Goal: Copy out every one of the following items word for word, keeping each line unchanged.

Records for the task:
>> start
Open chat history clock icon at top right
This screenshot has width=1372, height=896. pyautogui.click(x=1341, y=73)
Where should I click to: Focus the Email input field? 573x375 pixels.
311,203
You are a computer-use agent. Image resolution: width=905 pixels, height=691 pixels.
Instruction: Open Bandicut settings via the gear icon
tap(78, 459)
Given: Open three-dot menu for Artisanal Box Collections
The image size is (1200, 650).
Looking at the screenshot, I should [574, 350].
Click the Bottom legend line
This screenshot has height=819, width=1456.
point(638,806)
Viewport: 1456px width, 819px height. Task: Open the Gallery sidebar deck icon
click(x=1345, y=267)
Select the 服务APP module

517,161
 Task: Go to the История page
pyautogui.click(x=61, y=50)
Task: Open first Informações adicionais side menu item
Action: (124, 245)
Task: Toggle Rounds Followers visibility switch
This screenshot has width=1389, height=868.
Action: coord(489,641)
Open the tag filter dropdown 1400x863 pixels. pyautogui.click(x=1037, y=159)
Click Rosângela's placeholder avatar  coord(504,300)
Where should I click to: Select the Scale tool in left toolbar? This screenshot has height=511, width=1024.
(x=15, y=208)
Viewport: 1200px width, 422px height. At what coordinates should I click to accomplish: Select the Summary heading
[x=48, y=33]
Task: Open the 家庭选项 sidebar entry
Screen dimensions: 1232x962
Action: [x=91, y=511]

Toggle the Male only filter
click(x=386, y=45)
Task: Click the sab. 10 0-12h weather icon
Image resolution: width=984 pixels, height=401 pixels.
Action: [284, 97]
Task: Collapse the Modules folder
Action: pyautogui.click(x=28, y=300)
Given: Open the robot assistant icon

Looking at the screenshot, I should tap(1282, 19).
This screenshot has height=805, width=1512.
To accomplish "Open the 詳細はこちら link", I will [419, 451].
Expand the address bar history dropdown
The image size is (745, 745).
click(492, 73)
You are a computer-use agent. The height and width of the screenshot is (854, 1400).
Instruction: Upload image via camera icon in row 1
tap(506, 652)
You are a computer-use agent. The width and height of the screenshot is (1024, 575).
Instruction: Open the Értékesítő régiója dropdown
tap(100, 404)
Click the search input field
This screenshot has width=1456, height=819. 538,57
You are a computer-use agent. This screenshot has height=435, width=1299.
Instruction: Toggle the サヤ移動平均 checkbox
>> end
Solution for this task:
Open chat history clock icon at top right
This screenshot has width=1372, height=896. pyautogui.click(x=1341, y=73)
Where should I click to: Focus the Email input field? 573x375 pixels.
311,203
You are a computer-use agent. Image resolution: width=905 pixels, height=691 pixels.
Instruction: Open Bandicut settings via the gear icon
tap(78, 459)
Given: Open three-dot menu for Artisanal Box Collections
The image size is (1200, 650).
Looking at the screenshot, I should [574, 350].
Click the Bottom legend line
This screenshot has height=819, width=1456.
point(638,806)
Viewport: 1456px width, 819px height. Task: Open the Gallery sidebar deck icon
click(x=1345, y=267)
Select the 服务APP module

517,161
 Task: Go to the История page
pyautogui.click(x=61, y=50)
Task: Open first Informações adicionais side menu item
Action: (124, 245)
Task: Toggle Rounds Followers visibility switch
This screenshot has width=1389, height=868.
Action: coord(489,641)
Open the tag filter dropdown 1400x863 pixels. pyautogui.click(x=1037, y=159)
Click Rosângela's placeholder avatar  coord(504,300)
Where should I click to: Select the Scale tool in left toolbar? This screenshot has height=511, width=1024.
(x=15, y=208)
Viewport: 1200px width, 422px height. At what coordinates should I click to accomplish: Select the Summary heading
[x=48, y=33]
Task: Open the 家庭选项 sidebar entry
Screen dimensions: 1232x962
Action: [x=91, y=511]

Toggle the Male only filter
click(x=386, y=45)
Task: Click the sab. 10 0-12h weather icon
Image resolution: width=984 pixels, height=401 pixels.
Action: [284, 97]
Task: Collapse the Modules folder
Action: pyautogui.click(x=28, y=300)
Given: Open the robot assistant icon

Looking at the screenshot, I should tap(1282, 19).
This screenshot has height=805, width=1512.
To accomplish "Open the 詳細はこちら link", I will [419, 451].
Expand the address bar history dropdown
The image size is (745, 745).
click(492, 73)
You are a computer-use agent. The height and width of the screenshot is (854, 1400).
Instruction: Upload image via camera icon in row 1
tap(506, 652)
You are a computer-use agent. The width and height of the screenshot is (1024, 575).
Instruction: Open the Értékesítő régiója dropdown
tap(100, 404)
Click the search input field
This screenshot has width=1456, height=819. 538,57
You are a computer-use agent. This screenshot has height=435, width=1299.
Instruction: Toggle the サヤ移動平均 checkbox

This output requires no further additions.